Be cautious about any person or organization advertising schemes to shield your money from taxation. Abusive tax shelters are prosecuted by the IRS and often steal taxpayer money as part of their illegal activity.

Falsifying Income or Deductions

Both of these IRS filing scams originate from fraudsters who obtain your information and file a false return.
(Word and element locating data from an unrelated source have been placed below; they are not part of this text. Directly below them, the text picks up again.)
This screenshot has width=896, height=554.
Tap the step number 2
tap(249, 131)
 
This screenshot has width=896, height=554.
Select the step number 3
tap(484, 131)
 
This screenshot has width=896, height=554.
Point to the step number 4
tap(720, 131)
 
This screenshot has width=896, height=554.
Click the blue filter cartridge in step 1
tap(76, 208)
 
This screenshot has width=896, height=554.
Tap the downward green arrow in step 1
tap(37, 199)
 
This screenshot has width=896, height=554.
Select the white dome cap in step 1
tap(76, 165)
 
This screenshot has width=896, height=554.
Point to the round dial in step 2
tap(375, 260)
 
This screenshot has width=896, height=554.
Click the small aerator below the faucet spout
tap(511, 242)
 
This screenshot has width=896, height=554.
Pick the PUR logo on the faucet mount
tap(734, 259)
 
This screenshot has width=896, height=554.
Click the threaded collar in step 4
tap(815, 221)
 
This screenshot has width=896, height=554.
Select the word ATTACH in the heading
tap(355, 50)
Once the larger-than-expected return hits your account, they steal it for their own nefarious purposes.

What to Do If You are a Tax Scam Victim

If you accidentally fall victim to one of these tax scams, immediately report it to the IRS. Be sure to:

  • Fill out an IRS Identity Theft Affidavit (Form 14029) that provides all the necessary details for the IRS to open an investigation
  • File a report with the police
  • Contact your bank and credit card companies to let them know about the fraudulent activities so they can monitor your accounts
  • Return any phony refunds that have already been deposited in your bank account to the IRS
  • Report any phishing emails at phishing@irs.gov
  • File a complaint with the Federal Trade Commission (FTC)

As with many other matters, the IRS can move slowly with cases of identity theft. If you report tax fraud to the IRS and the scam is taking a significant financial impact on you, contact your local Taxpayer Advocate Service to help resolve your case more quickly.

How to Prevent Tax Scams

While there’s no surefire way to stop IRS tax scams 100% of the time, there are several steps you can take to prevent it from happening. Before tax season rolls around, make sure you’ve heightened your defenses against scammers by:

  • Filing your return as early as possible. Thieves won’t be able to steal your refund if you already have it.
  • File taxes online through a secure Internet connection. The best device for e-filing is your home computer and not a device that uses public WiFi, such as a library computer.
  • Using strong passwords to protect your information. If you have trouble remembering your passwords, write them down in a journal instead of saving them digitally where hackers could find them.
  • Hiring a legitimate tax preparer who is enrolled with the IRS. Always ask for their IRS Preparer Tax Identification Number to ensure they are certified. For CPAs, check your State Board of Accounting to make sure they are qualified.
  • Hanging up on suspicious phone calls and ignoring emails that look like they may be a phishing scam.
  • Keeping track of tax documents in a secure manner. Either digitally store copies of all your paperwork on a portable hard drive or organize physical copies in a filing cabinet.